Top of WORKING DATA

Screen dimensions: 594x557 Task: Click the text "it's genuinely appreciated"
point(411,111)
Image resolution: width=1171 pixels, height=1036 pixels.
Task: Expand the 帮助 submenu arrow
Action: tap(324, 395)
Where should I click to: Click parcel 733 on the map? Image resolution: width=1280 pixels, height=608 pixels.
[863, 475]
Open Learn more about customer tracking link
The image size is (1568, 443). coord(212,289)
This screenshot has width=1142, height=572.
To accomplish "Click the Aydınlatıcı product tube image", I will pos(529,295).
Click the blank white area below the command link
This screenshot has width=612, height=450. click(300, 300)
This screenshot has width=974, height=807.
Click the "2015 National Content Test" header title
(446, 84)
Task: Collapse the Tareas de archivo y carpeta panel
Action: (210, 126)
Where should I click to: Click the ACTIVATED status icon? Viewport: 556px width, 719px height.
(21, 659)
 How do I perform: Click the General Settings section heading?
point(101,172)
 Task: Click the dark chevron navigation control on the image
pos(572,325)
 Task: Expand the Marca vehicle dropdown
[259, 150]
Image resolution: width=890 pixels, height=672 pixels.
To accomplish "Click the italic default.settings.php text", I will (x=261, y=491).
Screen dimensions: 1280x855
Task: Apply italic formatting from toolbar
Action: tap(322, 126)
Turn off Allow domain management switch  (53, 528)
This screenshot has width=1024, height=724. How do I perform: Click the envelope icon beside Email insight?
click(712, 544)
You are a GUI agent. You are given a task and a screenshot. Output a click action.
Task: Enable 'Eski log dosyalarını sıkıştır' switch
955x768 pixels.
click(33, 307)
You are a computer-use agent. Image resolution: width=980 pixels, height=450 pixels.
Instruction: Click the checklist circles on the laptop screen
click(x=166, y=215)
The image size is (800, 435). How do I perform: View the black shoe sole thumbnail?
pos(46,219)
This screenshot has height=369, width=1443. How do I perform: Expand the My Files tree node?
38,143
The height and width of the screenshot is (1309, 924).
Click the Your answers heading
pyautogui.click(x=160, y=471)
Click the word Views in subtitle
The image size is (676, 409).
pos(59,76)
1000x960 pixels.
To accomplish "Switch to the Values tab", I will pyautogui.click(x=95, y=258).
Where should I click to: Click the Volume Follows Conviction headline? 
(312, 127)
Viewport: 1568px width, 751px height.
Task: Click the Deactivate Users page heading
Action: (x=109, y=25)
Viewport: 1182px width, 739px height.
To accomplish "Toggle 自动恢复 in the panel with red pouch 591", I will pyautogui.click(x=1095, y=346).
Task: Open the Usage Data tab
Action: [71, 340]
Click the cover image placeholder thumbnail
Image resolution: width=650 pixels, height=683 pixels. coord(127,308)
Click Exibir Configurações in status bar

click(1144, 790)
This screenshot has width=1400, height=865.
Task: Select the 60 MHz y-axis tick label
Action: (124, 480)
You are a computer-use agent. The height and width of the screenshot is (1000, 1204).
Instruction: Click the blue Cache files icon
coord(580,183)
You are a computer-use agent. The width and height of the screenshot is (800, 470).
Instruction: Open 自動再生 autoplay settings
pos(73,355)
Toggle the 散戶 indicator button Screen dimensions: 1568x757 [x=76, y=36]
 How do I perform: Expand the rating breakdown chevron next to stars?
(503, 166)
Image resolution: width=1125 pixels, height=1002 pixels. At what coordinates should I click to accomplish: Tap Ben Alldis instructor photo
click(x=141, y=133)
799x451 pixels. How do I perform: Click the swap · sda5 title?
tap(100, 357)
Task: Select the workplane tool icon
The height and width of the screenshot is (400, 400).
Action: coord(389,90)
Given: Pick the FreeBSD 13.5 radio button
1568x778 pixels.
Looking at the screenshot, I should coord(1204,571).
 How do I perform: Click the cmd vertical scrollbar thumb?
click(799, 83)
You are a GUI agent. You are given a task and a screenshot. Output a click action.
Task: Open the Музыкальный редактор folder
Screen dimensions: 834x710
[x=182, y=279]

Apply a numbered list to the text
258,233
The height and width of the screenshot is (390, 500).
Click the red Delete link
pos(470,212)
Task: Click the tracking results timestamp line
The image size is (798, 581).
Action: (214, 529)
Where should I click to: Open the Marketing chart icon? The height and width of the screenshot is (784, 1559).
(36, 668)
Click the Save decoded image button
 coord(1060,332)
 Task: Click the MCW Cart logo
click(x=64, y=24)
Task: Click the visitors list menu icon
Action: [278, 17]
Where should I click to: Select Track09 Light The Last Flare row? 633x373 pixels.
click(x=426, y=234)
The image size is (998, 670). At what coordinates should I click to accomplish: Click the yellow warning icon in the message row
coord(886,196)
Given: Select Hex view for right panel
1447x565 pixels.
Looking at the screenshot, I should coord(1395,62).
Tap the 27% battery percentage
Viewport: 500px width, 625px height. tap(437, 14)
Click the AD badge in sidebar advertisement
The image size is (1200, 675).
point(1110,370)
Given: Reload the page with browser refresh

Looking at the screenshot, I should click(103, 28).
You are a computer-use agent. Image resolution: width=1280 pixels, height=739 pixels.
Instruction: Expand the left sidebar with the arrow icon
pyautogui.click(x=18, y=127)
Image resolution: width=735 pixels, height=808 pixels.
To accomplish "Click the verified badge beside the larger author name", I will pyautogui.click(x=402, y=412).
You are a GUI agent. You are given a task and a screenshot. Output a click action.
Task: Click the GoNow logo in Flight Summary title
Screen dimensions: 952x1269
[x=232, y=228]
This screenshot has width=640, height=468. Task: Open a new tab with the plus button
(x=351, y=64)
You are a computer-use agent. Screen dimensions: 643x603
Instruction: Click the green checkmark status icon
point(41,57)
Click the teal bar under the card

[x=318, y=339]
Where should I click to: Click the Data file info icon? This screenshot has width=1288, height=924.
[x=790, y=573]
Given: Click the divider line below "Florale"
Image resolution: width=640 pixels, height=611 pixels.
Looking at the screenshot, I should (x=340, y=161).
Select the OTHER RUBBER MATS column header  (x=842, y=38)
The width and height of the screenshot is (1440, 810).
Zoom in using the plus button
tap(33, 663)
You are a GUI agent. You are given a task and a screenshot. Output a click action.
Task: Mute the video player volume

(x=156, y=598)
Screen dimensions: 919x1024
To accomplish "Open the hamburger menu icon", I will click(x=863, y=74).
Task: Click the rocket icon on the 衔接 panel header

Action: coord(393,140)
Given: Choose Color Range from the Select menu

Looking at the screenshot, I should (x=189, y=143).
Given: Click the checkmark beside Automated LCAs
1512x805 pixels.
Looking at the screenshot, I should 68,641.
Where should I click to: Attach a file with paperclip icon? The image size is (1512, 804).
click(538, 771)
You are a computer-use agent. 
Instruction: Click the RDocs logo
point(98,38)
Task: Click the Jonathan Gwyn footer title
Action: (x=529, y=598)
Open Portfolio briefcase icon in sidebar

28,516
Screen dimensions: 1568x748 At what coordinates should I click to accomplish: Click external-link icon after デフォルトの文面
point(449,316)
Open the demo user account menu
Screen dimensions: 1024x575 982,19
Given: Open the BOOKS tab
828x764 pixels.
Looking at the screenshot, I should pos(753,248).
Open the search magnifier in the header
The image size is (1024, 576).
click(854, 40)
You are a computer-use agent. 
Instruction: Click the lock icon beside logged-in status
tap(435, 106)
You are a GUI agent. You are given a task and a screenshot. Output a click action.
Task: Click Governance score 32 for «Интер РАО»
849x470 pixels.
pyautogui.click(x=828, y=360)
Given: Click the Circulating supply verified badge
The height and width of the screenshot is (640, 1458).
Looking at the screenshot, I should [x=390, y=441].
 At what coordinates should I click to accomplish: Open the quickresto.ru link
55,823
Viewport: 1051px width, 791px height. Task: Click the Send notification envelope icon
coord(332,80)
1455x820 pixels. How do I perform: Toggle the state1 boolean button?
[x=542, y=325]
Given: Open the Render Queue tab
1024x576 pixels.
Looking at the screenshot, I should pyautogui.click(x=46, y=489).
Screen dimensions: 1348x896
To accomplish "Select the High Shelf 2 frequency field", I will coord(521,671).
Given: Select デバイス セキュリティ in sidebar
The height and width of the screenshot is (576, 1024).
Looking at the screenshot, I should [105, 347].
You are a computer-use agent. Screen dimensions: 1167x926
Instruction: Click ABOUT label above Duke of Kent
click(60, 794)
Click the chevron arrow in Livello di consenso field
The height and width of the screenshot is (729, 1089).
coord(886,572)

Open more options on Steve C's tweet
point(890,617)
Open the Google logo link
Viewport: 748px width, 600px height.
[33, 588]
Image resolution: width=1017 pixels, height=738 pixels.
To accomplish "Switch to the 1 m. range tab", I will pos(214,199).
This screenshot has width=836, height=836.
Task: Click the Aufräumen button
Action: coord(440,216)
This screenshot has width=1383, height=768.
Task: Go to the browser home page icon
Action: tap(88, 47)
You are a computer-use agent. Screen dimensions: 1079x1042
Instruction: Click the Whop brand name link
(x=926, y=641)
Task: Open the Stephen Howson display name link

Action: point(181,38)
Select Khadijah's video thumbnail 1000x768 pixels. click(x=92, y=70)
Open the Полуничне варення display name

Bottom of WORKING DATA

## [TASK DETAILS]
Using the entries above, return each line in which the word "verified" occurs.

## [WRITTEN ANSWER]
To accomplish "Click the verified badge beside the larger author name", I will pyautogui.click(x=402, y=412).
Given: Click the Circulating supply verified badge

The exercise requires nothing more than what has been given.